_ACTION ITEM_.
Could you copy each line of the entries that contains "shield"?

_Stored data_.

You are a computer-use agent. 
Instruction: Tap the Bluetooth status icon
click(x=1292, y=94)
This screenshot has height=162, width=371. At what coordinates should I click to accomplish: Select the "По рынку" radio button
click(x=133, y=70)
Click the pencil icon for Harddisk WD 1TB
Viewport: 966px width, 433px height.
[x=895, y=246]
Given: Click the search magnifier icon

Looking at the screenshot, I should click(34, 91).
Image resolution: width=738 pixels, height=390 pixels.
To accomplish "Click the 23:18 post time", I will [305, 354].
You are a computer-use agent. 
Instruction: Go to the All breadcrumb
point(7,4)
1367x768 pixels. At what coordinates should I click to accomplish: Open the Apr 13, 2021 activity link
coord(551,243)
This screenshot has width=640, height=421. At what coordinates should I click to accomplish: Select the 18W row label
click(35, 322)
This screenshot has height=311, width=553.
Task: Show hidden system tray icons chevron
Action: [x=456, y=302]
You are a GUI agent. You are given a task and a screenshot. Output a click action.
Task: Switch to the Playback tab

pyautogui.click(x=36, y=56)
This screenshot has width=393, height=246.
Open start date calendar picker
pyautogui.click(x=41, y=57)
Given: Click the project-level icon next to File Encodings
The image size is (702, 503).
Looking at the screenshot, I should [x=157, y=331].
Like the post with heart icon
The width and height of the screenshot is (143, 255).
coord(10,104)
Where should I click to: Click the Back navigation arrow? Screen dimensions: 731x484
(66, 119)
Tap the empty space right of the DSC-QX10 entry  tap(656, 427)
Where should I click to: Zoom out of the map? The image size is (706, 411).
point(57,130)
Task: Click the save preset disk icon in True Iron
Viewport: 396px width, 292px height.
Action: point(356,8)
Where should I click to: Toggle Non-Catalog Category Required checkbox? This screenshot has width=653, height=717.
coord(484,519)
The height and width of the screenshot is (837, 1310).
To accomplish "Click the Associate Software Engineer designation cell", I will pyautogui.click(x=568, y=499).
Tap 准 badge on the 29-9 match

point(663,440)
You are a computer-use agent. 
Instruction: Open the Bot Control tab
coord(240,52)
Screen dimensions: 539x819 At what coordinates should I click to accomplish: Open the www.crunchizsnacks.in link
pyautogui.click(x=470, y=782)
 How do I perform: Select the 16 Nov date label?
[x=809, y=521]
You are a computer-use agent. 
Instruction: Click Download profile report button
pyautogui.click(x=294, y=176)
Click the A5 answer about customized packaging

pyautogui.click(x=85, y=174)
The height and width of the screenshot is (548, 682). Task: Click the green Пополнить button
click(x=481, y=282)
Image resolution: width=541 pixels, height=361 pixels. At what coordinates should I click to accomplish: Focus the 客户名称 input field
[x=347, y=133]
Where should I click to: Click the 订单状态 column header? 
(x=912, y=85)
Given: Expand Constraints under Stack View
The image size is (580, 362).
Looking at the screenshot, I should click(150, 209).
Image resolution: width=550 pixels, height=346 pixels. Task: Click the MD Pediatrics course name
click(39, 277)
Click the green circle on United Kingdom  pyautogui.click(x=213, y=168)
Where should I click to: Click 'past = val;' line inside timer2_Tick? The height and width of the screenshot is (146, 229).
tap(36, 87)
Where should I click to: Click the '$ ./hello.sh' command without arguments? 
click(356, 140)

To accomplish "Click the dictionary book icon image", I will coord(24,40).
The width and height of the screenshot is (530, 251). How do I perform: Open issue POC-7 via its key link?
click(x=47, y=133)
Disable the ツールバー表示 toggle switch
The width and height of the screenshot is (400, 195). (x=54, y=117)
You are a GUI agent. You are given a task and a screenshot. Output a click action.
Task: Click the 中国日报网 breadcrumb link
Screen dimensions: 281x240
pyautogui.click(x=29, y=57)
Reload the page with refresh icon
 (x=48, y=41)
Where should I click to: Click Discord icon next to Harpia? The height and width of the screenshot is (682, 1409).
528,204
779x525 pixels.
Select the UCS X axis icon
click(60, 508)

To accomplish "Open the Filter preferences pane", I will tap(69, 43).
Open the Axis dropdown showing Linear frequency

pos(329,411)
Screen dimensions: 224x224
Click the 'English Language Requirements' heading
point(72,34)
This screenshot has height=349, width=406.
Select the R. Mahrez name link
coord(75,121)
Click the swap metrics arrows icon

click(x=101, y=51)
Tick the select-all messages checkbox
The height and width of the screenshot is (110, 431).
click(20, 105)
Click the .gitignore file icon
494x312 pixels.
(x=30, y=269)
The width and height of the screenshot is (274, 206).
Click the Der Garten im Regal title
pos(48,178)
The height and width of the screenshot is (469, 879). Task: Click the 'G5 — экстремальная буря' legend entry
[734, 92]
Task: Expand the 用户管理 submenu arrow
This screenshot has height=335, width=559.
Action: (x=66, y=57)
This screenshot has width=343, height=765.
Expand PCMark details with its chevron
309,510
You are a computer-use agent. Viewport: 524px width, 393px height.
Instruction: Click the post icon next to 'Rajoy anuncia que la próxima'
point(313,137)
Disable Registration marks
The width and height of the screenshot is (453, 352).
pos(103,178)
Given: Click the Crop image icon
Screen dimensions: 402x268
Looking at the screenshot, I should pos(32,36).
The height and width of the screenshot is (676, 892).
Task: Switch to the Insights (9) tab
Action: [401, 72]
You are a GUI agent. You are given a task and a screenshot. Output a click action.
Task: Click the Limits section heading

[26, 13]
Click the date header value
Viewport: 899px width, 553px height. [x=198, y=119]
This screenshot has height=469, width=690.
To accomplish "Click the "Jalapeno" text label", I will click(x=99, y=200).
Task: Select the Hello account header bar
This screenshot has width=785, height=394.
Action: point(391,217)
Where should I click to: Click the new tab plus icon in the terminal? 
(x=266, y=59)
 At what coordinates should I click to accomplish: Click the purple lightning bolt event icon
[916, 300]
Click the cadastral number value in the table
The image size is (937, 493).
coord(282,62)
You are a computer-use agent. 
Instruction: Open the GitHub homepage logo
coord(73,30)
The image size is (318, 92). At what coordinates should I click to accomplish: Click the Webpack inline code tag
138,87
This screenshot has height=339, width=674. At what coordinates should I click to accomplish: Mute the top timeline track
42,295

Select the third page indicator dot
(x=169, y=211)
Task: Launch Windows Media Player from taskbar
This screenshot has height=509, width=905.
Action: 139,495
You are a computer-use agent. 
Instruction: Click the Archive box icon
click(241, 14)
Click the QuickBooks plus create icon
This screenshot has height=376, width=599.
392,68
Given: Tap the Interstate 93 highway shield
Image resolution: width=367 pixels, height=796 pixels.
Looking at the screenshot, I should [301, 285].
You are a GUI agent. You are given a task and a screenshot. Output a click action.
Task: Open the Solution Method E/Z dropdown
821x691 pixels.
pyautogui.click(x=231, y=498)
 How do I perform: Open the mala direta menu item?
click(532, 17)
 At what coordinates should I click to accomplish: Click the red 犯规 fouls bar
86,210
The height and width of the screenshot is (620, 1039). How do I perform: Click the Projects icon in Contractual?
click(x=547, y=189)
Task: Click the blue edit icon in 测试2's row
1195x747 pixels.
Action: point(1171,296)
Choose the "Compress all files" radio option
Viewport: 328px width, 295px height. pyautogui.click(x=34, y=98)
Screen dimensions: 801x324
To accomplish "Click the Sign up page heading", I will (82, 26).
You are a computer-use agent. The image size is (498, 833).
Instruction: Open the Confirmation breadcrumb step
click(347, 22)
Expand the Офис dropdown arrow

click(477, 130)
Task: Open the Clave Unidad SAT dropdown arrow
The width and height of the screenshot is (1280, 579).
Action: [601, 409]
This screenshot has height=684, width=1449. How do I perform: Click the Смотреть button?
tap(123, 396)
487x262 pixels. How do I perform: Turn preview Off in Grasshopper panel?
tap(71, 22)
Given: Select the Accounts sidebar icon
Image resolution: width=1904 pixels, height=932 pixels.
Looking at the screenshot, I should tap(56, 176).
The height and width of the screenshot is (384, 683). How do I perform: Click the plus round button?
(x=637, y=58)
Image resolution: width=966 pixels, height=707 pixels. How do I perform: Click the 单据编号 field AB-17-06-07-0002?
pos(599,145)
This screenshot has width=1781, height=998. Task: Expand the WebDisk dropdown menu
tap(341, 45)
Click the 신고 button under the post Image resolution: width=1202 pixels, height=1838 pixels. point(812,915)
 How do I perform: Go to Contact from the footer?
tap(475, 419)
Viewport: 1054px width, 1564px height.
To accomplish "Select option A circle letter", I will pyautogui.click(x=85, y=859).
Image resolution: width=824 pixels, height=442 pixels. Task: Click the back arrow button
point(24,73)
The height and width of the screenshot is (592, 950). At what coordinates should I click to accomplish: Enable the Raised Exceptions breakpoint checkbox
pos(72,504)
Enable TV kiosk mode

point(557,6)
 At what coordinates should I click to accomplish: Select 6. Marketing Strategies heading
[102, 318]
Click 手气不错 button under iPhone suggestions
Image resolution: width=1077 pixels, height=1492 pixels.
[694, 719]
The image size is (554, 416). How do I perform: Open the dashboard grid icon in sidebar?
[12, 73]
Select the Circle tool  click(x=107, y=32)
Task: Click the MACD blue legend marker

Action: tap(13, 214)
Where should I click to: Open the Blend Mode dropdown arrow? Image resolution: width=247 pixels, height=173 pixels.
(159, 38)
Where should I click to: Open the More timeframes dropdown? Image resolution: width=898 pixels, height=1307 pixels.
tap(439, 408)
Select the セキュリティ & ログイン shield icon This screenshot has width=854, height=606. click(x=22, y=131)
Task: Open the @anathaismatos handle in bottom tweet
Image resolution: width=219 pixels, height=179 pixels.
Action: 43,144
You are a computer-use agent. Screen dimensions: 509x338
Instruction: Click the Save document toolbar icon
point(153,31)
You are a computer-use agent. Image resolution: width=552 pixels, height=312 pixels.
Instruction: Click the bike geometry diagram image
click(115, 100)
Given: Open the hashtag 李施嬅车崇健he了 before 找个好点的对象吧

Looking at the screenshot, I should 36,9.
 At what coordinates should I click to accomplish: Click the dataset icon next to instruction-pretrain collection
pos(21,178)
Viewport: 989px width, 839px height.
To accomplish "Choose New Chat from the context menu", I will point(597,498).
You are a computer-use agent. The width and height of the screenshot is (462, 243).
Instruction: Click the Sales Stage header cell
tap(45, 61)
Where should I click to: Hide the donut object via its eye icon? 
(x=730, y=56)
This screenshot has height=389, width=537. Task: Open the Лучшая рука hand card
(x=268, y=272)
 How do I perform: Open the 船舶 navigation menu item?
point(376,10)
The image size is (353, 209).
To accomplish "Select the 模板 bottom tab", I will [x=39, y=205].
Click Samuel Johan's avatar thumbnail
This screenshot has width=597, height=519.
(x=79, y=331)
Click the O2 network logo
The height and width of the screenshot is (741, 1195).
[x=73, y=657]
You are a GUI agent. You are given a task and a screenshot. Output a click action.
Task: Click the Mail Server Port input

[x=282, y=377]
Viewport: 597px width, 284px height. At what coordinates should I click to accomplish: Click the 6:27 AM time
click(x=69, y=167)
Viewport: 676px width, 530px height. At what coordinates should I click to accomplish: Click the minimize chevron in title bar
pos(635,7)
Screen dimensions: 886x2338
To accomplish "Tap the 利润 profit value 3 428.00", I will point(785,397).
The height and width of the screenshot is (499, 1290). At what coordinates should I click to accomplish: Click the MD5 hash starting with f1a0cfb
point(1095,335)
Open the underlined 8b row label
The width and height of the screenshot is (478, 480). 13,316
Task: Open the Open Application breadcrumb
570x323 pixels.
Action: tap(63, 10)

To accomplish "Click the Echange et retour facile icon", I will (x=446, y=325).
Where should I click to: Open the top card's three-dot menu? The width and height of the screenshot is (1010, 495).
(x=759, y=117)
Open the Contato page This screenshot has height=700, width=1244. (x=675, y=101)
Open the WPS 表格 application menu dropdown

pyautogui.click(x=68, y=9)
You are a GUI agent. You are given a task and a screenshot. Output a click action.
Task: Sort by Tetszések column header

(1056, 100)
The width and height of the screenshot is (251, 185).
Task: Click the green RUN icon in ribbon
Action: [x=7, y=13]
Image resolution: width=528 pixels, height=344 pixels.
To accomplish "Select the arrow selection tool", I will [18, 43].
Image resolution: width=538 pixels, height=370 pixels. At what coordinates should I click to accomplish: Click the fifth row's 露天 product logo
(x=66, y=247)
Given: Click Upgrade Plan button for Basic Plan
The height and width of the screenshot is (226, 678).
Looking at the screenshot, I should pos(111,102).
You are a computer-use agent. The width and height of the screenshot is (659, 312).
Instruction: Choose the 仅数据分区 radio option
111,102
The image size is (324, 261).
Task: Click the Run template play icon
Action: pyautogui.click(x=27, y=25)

_SOLUTION_.
Given: Tap the Interstate 93 highway shield
Select the セキュリティ & ログイン shield icon This screenshot has width=854, height=606. click(x=22, y=131)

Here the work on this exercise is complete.